Since the awards’ inception in 1901, over 1,000 Nobel awards have been awarded to people from around the globe who have made meaningful contributions in the fields of chemistry, literature, medicine, physics and peace. An overwhelming majority of Nobel prizes across these five categories have been given to thinkers from western countries – 83 percent to be exact, according to a 2013 study. A whopping 347 of those laureates have hailed from the United States, beating out both Britain (120) and Germany (104) handily, along with swaths of other countries from South America, Eastern Europe, Africa, the Middle East, and Asia whose laureate counts mostly hover around twenty.
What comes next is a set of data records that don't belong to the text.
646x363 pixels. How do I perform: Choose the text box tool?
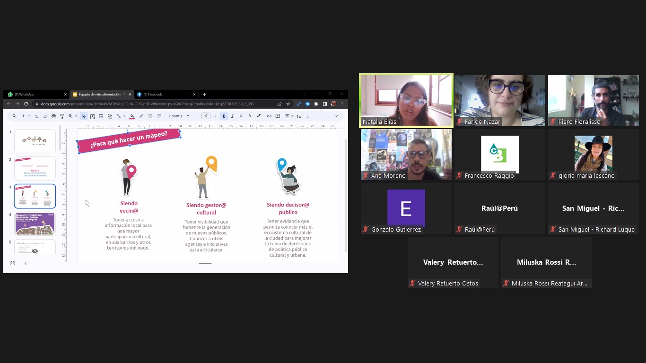[92, 116]
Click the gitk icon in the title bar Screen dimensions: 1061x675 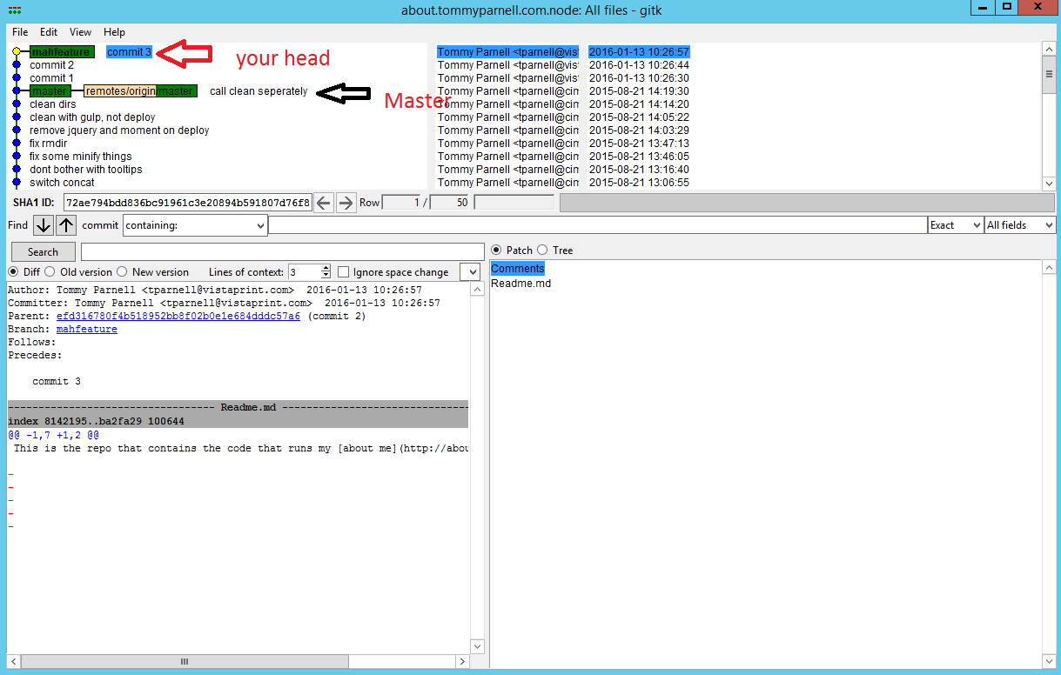(14, 10)
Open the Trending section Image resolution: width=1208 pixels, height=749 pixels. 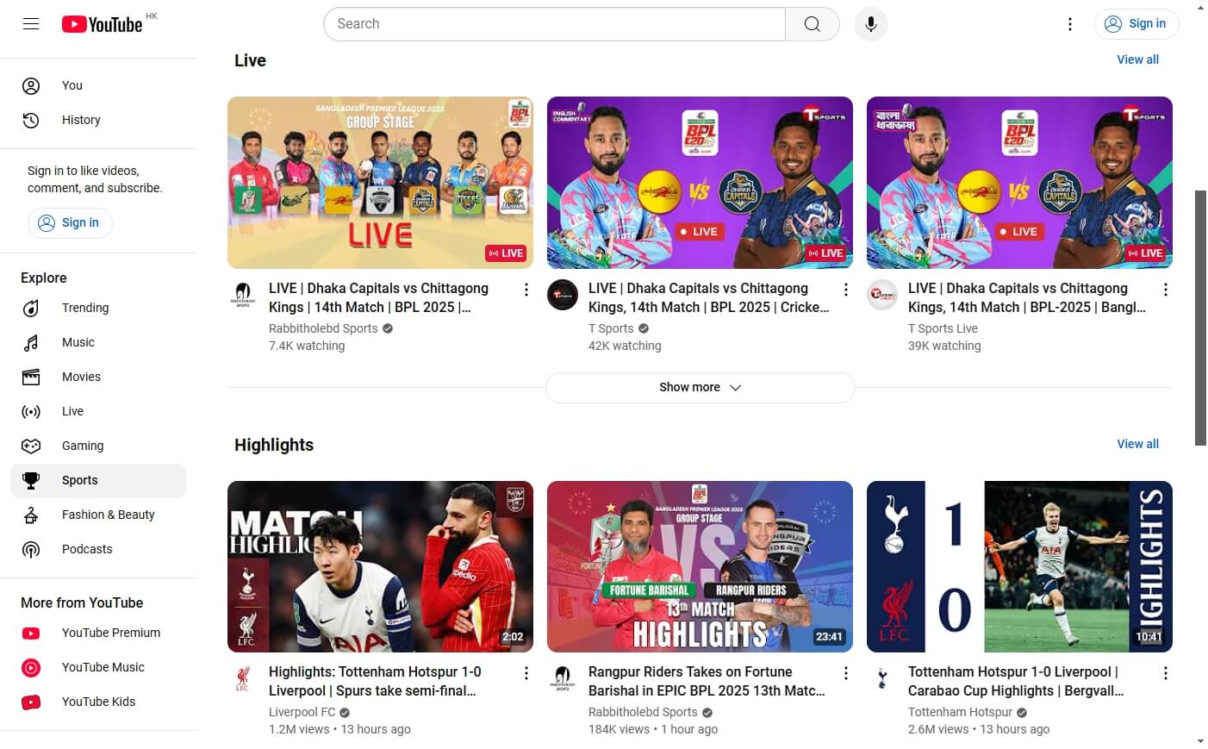coord(84,308)
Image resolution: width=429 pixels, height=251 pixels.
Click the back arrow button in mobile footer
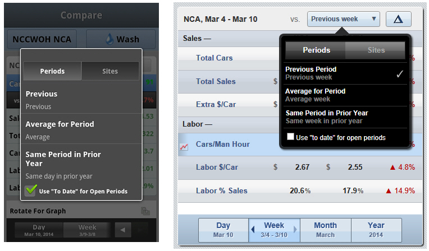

The pattern of western dominance in winning Nobels in not wholly surprising. While western preponderance is at least partially attributable to the highly opaque and seemingly arbitrary selection process, other observers have also credited the United States, Britain, and Germany’s “big lead during the prize’s first decades” to the presence and subsequent remnants of colonization. And despite Cold War-fueled gains made by Eastern Europe mid century and a general distribution of geopolitical and economic power across the globe, the West’s lead has persisted – especially in the United States in the field of chemistry. With only the exceptions of 2007 and 2011 an American has won part or all of every Nobel given in the discipline. But this trend is quickly changing, as Sancar and Lindahl’s win exemplify and the nationalities of the winners for the medicine and physics award also prove.
However, to say that globalization is sweeping across the sciences is simply overstated. Consider where Lindahl, Modrick, and Sancar’s research was conducted. Modrich and Sancar made their findings at Duke University and the University of North Carolina, Chapel Hill respectively – American institutions while Lindahl’s research was achieved across the pond at the Francic Crist Institute at Clare Hall Laboratory in London. Although each of the winners come from different countries, their findings are still tied to the advanced scientific communities of the western developed world. Despite Lindahl and Sancar’s countries of origin their wins can be viewed as just as much of a testament to the “research strength” of American and British programs as they are a nationalistic triumph for the pair’s respective homelands.
Although the Nobel Prizes have celebrated great leaps and bounds in the field of chemistry over its 100 years of existence, the epicenters of this knowledge are still concentrated in the West. We may know more now about the atom and the cell than we did in 1901 but in some ways the world beyond them them has hardly changed.